Nigerian presidential candidate Atiku Abubakar of the People’s Democratic Party (PDP) led a march on the Independent National Electoral Commission (INEC) on Monday to announce that he believes he is the true winner of the February 25 election. Third-party candidate Peter Obi likewise claimed that he was the true winner last week.
According to the INEC’s vote tallies, the winner was Bola Tinubu of the incumbent All Progressives Congress (APC) party. After four days of counting, the INEC announced last Wednesday that Tinubu won with 29 percent of the vote, followed by Abubakar with 25 percent and Obi with 25 percent. Obi, a former member of PDP running as an outsider and reformer under the banner of the tiny Labor Party, was favored to win in many pre-election polls.
Hundreds of chanting PDP supporters surrounded INEC headquarters in the city of Maitama on Monday, led by Abubakar and his campaign chief, Sokoto State Governor Aminu Tambuwal.
“This is the worst conducted election in our democratic history,” Abubakar media adviser Paul Ibe said at the rally. Nigeria has been democratic since 1999.
“There were a lot of expectations. Nigerians were looking for a leader that will bring them together and begin the process of recovery. What we have is actually a robbery,” Ibe said.
Police held the protesters back from the INEC building until some election officials emerged to address the crowd.
“We have evidence that we won this election by our own collation but what we’re saying, what we’re demanding, is that as at this moment, Mahmood Yakubu has not done a review of that collation; he should review the collation. That’s our demand,” declared Kola Ologbondiyan, spokesperson for Abubakar’s presidential campaign.
Mahmood Yakubu, chairman of the INEC, made the formal announcement of Tinubu’s victory last Wednesday. Yakubu has thus far been unwilling to entertain challenges to the presidential count, but he has admitted the election system did not work as smoothly as planne, and promised improvements for the gubernatorial elections next week.
Last Friday, six Nigerian states – all governed by members of Abubakar’s PDP party – asked the Supreme Court to void the result of the election. The court challenge said INEC failed to follow election laws and its own rules during the vote and did not keep a promise to post the results from 176,000 polling units across the country to the INEC’s web portal.
The six states suddenly withdrew their court challenge later on Friday, without saying why. Nigerian courtwatchers noted the Supreme Court has never overturned an election before, but the dropped challenge seemed unique because the case that INEC jeopardized the integrity of the entire process by failing to post the results on its portal was quite strong.
Obi and Abubakar have until March 31 to file their petitions with the appeals court tribunal in Nigeria’s capital of Abuja. The tribunal will then have 180 days to pronounce its decision, and if either petitioner appeals to the Supreme Court, it could be another 60 days before the final outcome of the challenges is known. There is very little chance that even the most swiftly-filed appeal could prevent Tinubu from being sworn in as president on May 29.

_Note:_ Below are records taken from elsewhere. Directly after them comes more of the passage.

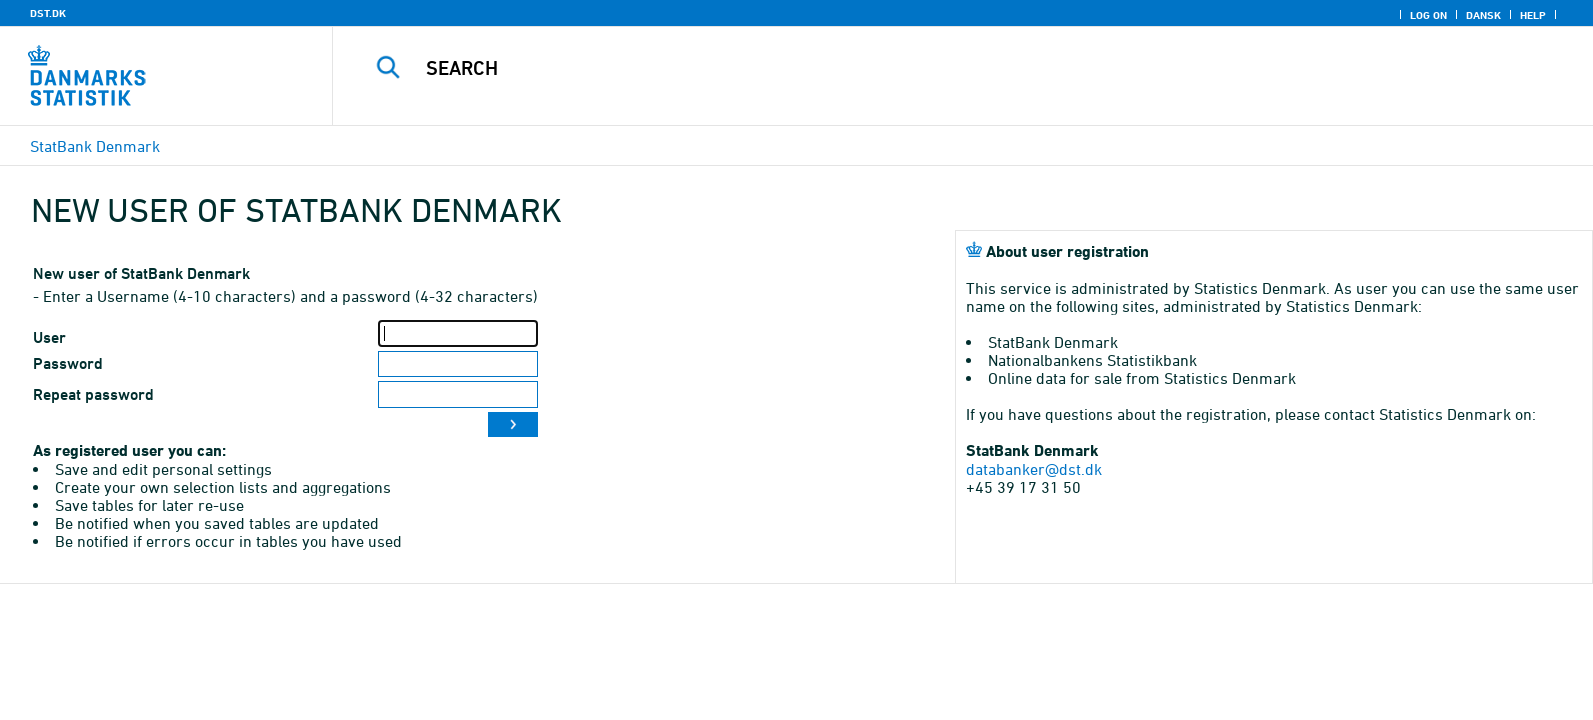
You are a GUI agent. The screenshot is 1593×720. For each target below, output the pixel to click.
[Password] (458, 364)
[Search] (915, 68)
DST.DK (48, 13)
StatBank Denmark (95, 146)
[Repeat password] (458, 394)
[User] (458, 333)
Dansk (1483, 15)
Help (1533, 15)
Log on (1428, 15)
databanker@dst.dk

Obi’s Labor Party is crowdsourcing a comparison of paper ballots and digital election results with its tech-savvy young supporters. The Labor effort already claims to have discovered some discrepancies, as well as inaccurate data posted on INEC’s website.
On Sunday, U.S. Ambassador to Nigeria Mary Beth Leonard said “the electoral process as a whole on February 25 failed to meet Nigerians’ expectations,” but stopped short of calling for the result to be overturned. Instead, she called for calm while Abubakar and Obi press their challenges in court, and urged the INEC to learn from its mistakes before the March 11 elections for governors.
“In the coming days, it will be important for the future of this country that Nigerians not let their differences divide them, and that the legally established process for resolving challenges to the election be allowed to take its course,” Leonard said.
“The United States is no stranger to election-related controversy and conflict. As much as it can be unsatisfying to end an electoral process in a courtroom, in a constitutional democracy bound by the rule of law, that is where electoral conflicts may appropriately conclude,” she said.